[Collected data entries]

——————————

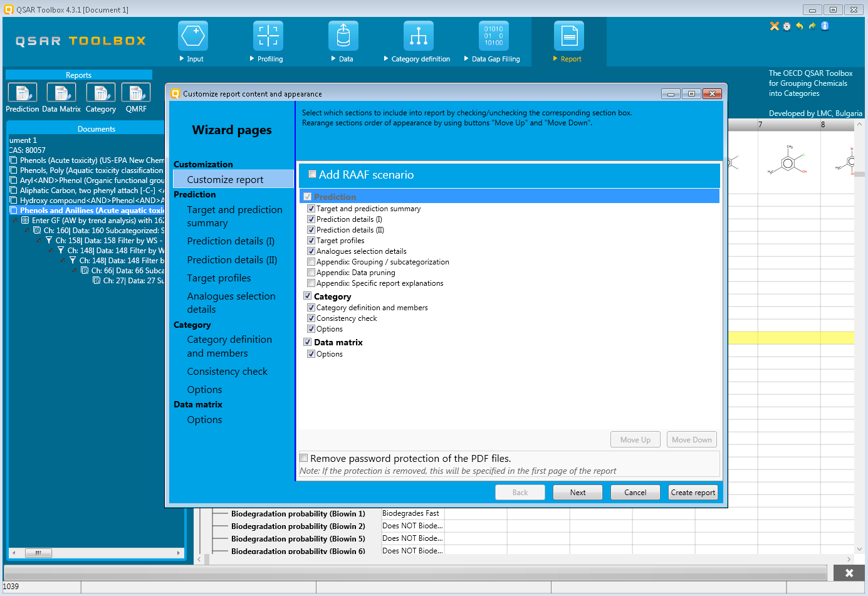Check Appendix: Data pruning box

tap(311, 273)

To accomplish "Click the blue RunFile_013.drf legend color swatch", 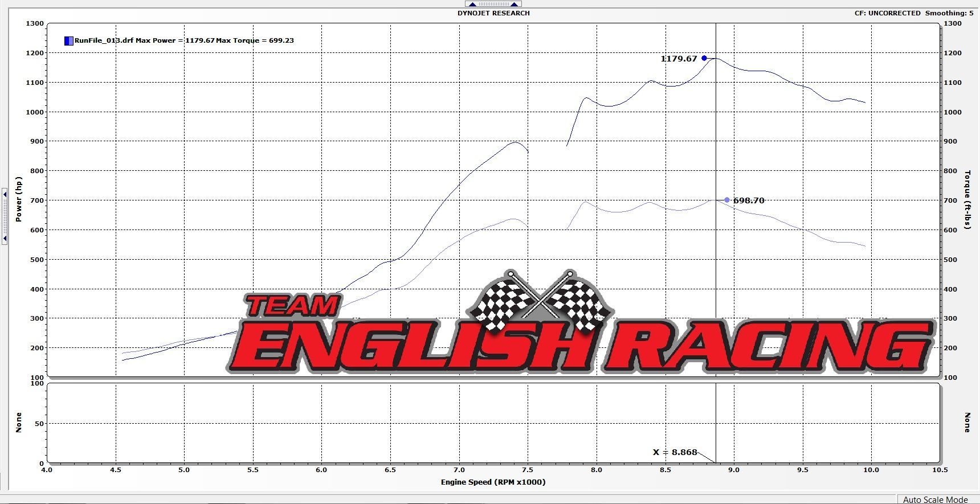I will tap(68, 40).
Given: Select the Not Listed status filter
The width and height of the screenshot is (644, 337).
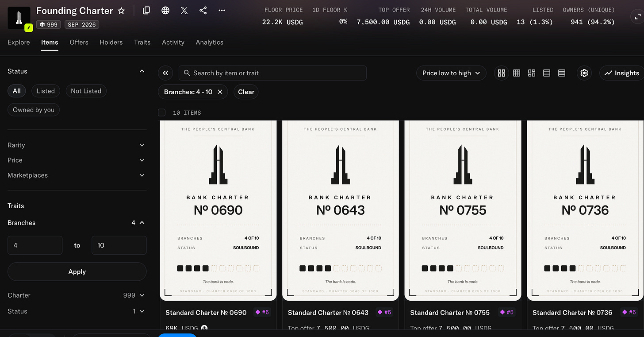Looking at the screenshot, I should pyautogui.click(x=86, y=91).

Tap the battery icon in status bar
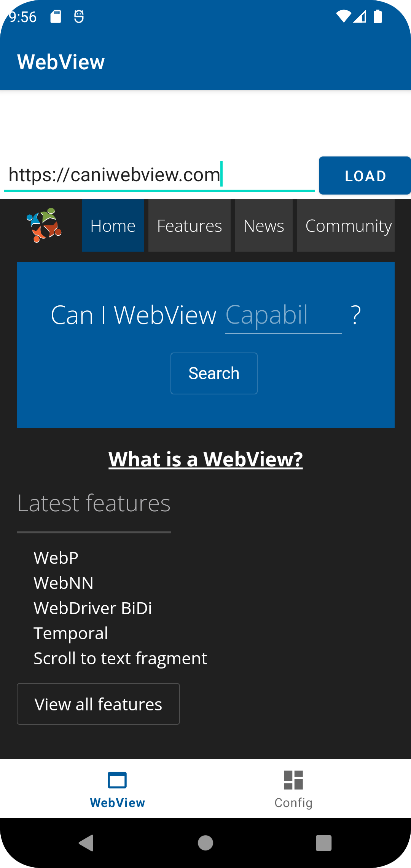(x=378, y=17)
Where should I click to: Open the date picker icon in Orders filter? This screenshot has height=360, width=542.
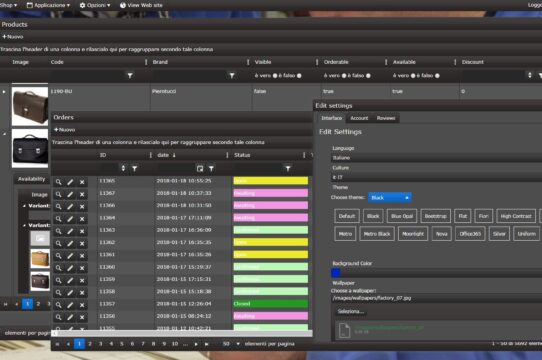tap(200, 168)
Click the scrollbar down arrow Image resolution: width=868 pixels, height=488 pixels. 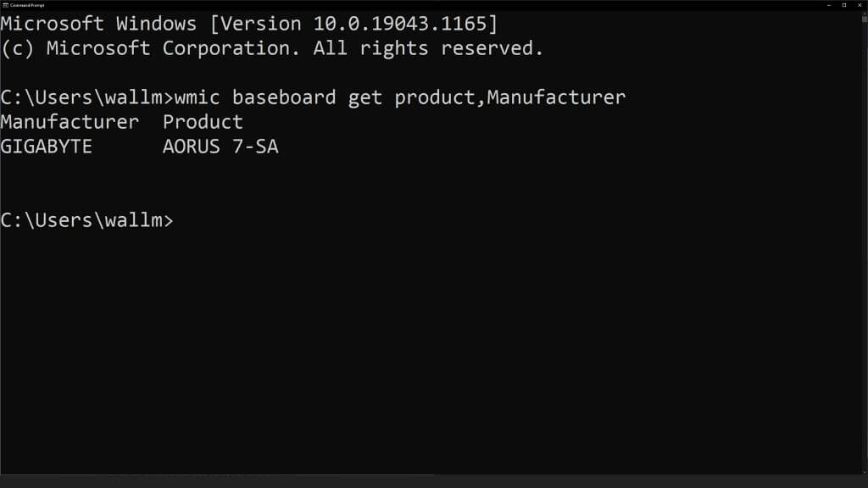pos(864,471)
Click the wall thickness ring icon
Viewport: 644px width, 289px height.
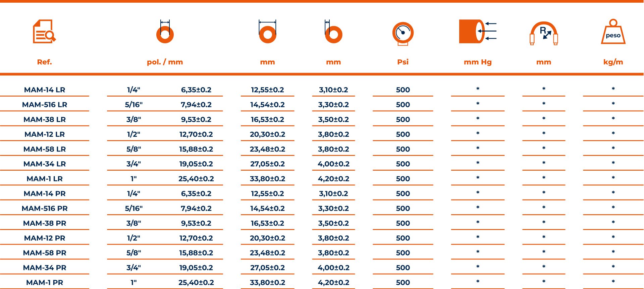(x=333, y=32)
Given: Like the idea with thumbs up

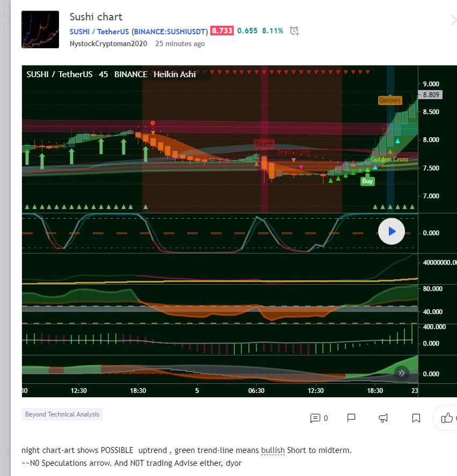Looking at the screenshot, I should 447,418.
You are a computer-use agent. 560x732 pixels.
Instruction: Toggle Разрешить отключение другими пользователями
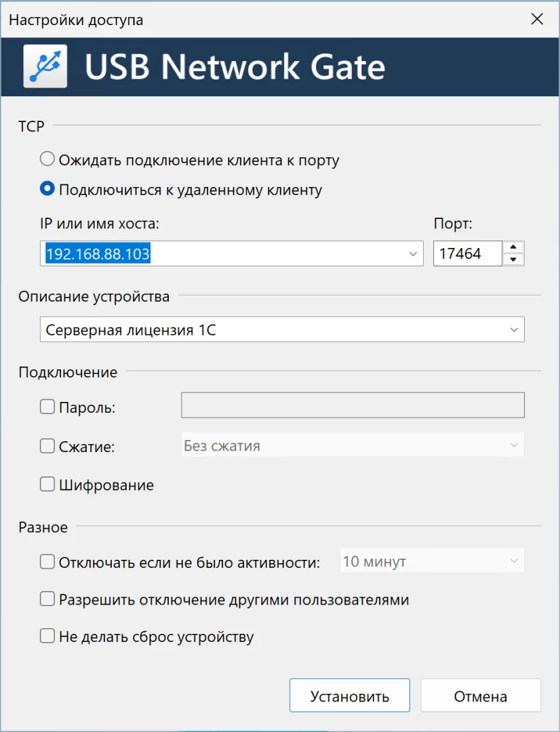[x=47, y=599]
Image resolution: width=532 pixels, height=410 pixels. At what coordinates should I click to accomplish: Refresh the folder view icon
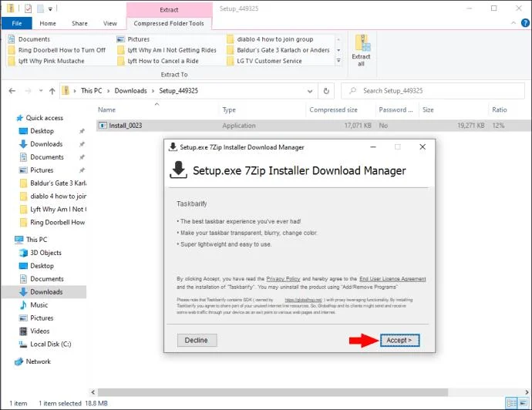tap(326, 91)
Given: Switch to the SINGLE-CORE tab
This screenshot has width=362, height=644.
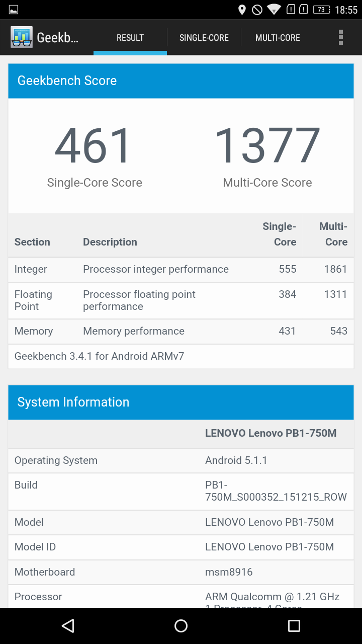Looking at the screenshot, I should coord(204,38).
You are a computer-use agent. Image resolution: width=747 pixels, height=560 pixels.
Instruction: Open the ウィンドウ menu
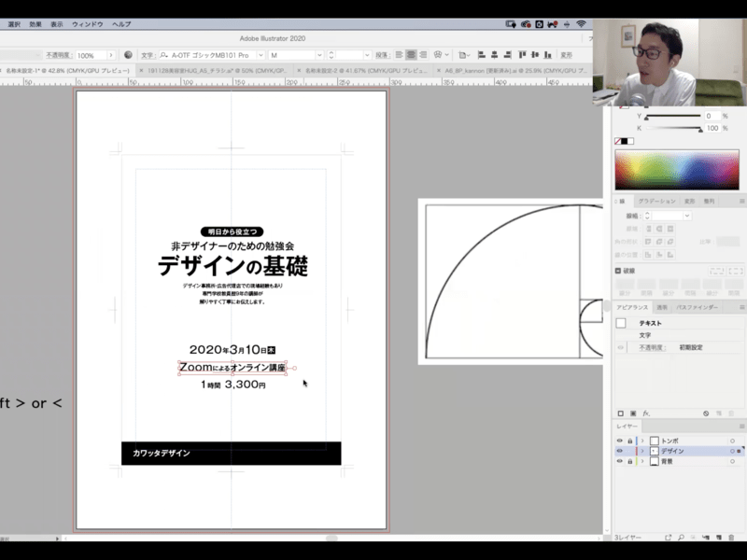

——————————

■ **WHAT IS REQUIRED**
Repeat exactly the line containing "Viewport: 644px width, 289px height." and every line after it through the end of the records, and nothing else. Leave the pictures out.

■ **ANSWER BELOW**
Viewport: 644px width, 289px height.
(x=333, y=32)
Given: Like the idea with thumbs up

Looking at the screenshot, I should 447,418.
You are a computer-use agent. 560x732 pixels.
Instruction: Toggle Разрешить отключение другими пользователями
[x=47, y=599]
Image resolution: width=532 pixels, height=410 pixels. At what coordinates should I click to accomplish: Refresh the folder view icon
tap(326, 91)
Given: Switch to the SINGLE-CORE tab
This screenshot has width=362, height=644.
Looking at the screenshot, I should coord(204,38).
You are a computer-use agent. Image resolution: width=747 pixels, height=560 pixels.
Instruction: Open the ウィンドウ menu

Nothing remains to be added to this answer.